Morse is een gecodeerde communicatievorm bestaande uit signalen die met tussenpozen worden uitgezonden. Vastgelegde combinaties van deze signalen stellen dan de verschillende letters, leestekens en cijfers voor. Deze morsecode werd in 1835 uitgevonden en ontwikkeld door Samuel Morse, met als doel ze te gebruiken voor het verzenden van telegrafische berichten. Met een telegraaf (zie figuur) kon men namelijk enkel kiezen tussen twee toestanden: sleutel naar beneden (= stroom) of sleutel naar boven (= geen stroom) en tijdsduur (kort of lang). Telegrafie wordt algemeen beschouwd als een voorloper van de latere digitale communicatie. Merk op dat in snelheidswedstrijden tussen ervaren morsecodeoperatoren en experts in het verzenden van SMS berichten, morsecode steevast als overwinnaar1 uit de bus komt.

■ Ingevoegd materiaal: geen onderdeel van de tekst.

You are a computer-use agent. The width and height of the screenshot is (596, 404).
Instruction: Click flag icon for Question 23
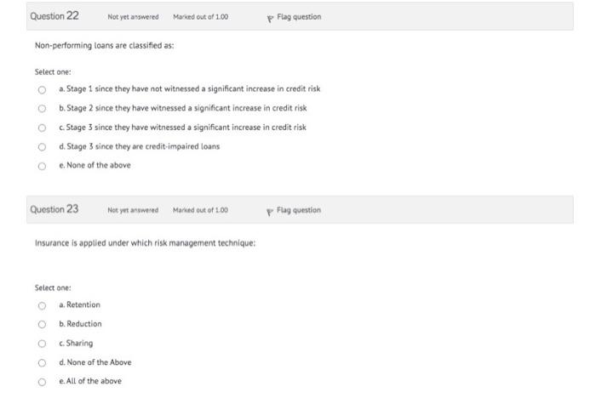(x=271, y=210)
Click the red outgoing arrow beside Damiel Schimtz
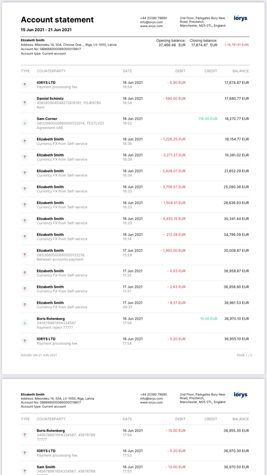 (x=25, y=103)
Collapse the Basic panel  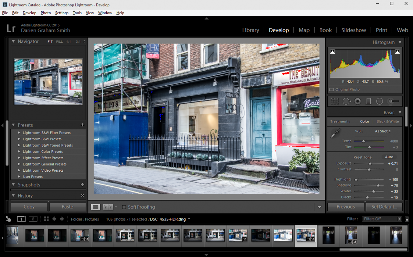pos(400,112)
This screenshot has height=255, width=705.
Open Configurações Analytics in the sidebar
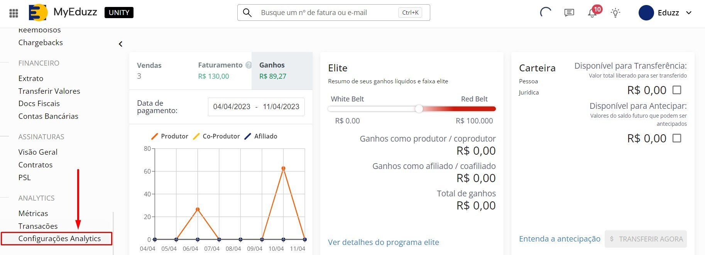point(59,238)
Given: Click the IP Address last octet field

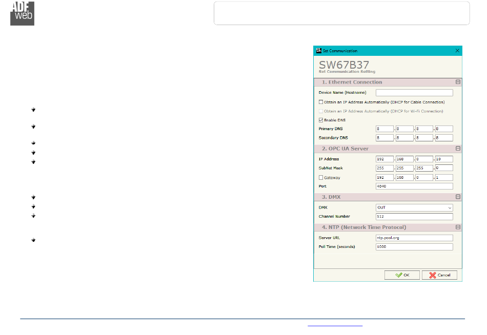Looking at the screenshot, I should pyautogui.click(x=443, y=159).
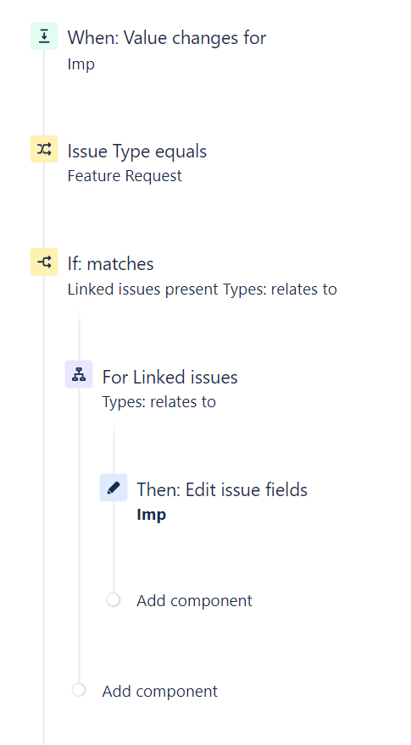The height and width of the screenshot is (745, 411).
Task: Open the Issue Type equals condition
Action: [x=137, y=151]
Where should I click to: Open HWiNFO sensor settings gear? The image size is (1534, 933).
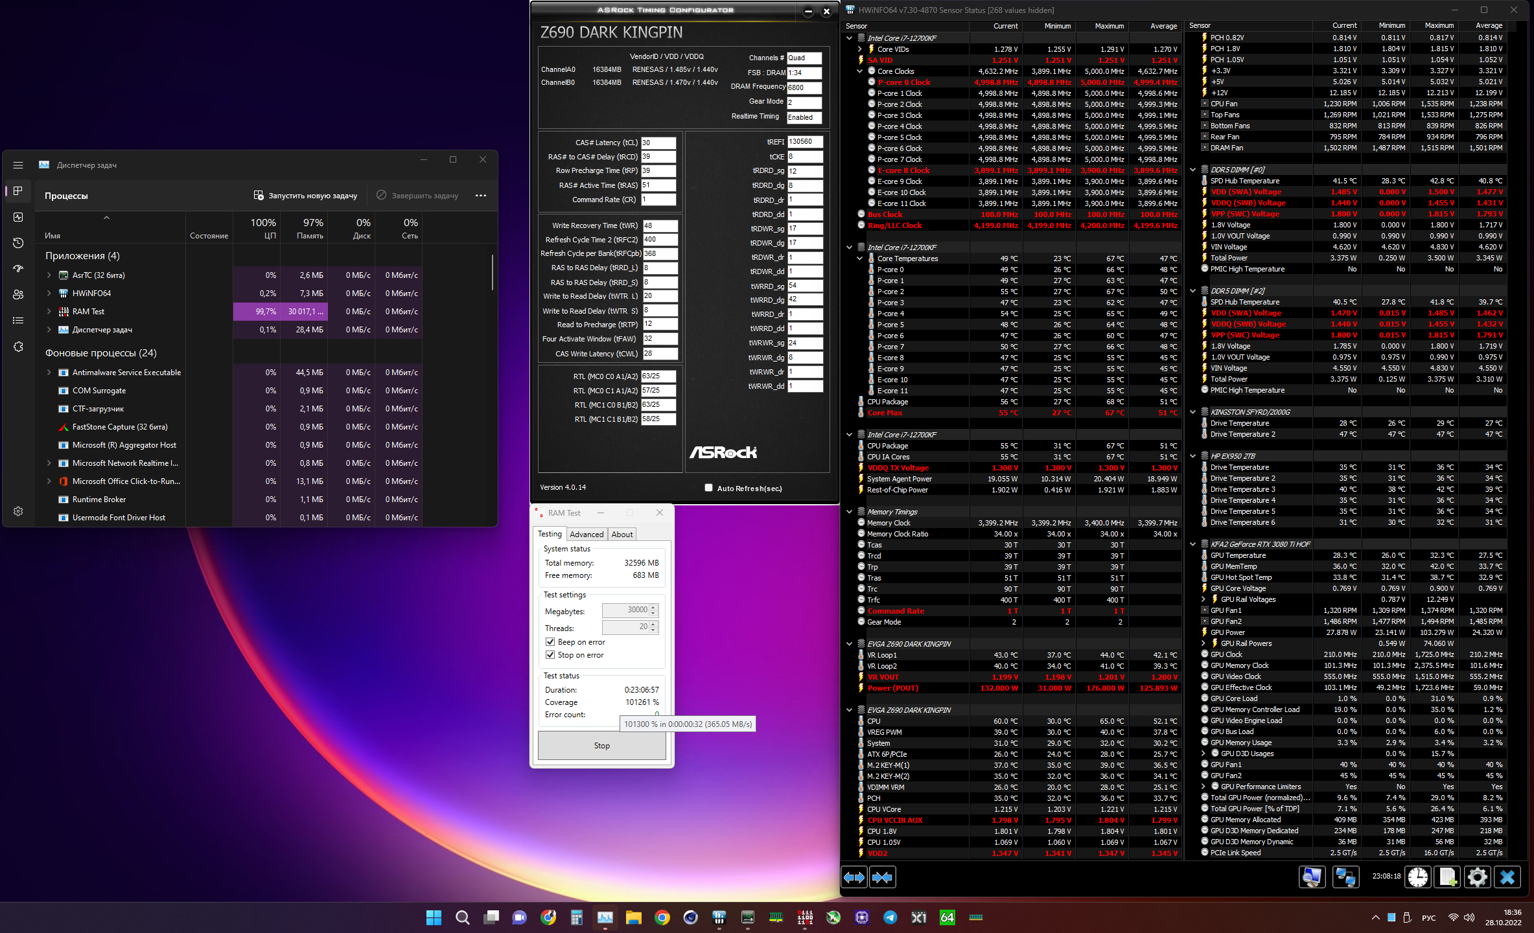(x=1478, y=877)
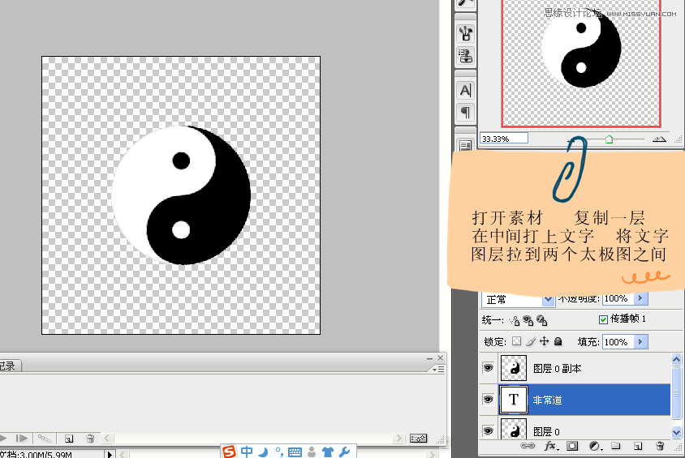Viewport: 685px width, 458px height.
Task: Hide the 图层 0 副本 layer
Action: (x=488, y=368)
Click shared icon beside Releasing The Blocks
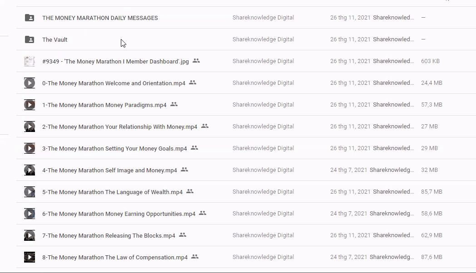 point(183,235)
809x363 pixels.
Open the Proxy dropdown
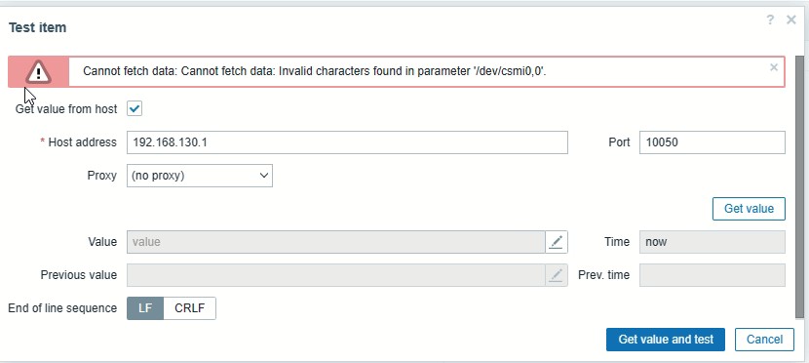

In de internationale morsecode worden korte signalen genoteerd met een punt (.) en lange signalen met een koppelteken (-). Tussen verschillende lettertekens wordt telkens een korte pauze ingelast (letterspatie) die wordt genoteerd met een spatie, en tussen verschillende woorden wordt telkens een langere pauze ingelast (woordspatie) die wordt genoteerd met een slash (/). Zo is ... --- ... vrij algemeen bekend als de voorstelling van het SOS signaal in morsecode. De tekst MORSE CODE zelf wordt in morsecode genoteerd als
-- --- .-. ... . / -.-. --- -.. . M O R S E (spatie) C O D E
Gegeven is een tekstbestand morsecode.txt2. Dit tekstbestand bevat een lijst van lettertekens (eerste kolom) en hun corresponderende voorstelling in morsecode (tweede kolom). De kolommen worden gescheiden door een tab. In dit bestand zie je bijvoorbeeld dat de letter K in morsecode wordt voorgesteld als -.- en dat een komma wordt voorgesteld als --..--. Gevraagd wordt:
Schrijf een functie leesMorseCodes waaraan de locatie van een tekstbestand moet doorgegeven worden. De inhoud van dit tekstbestand moet opgemaakt zijn zoals bestand morsecode.txt3. De functie moet als resultaat een dictionary teruggeven, waarin de karakters uit het bestand als sleutels gebruikt worden, en de morsecode notatie van deze karakters als hun corresponderende waarden.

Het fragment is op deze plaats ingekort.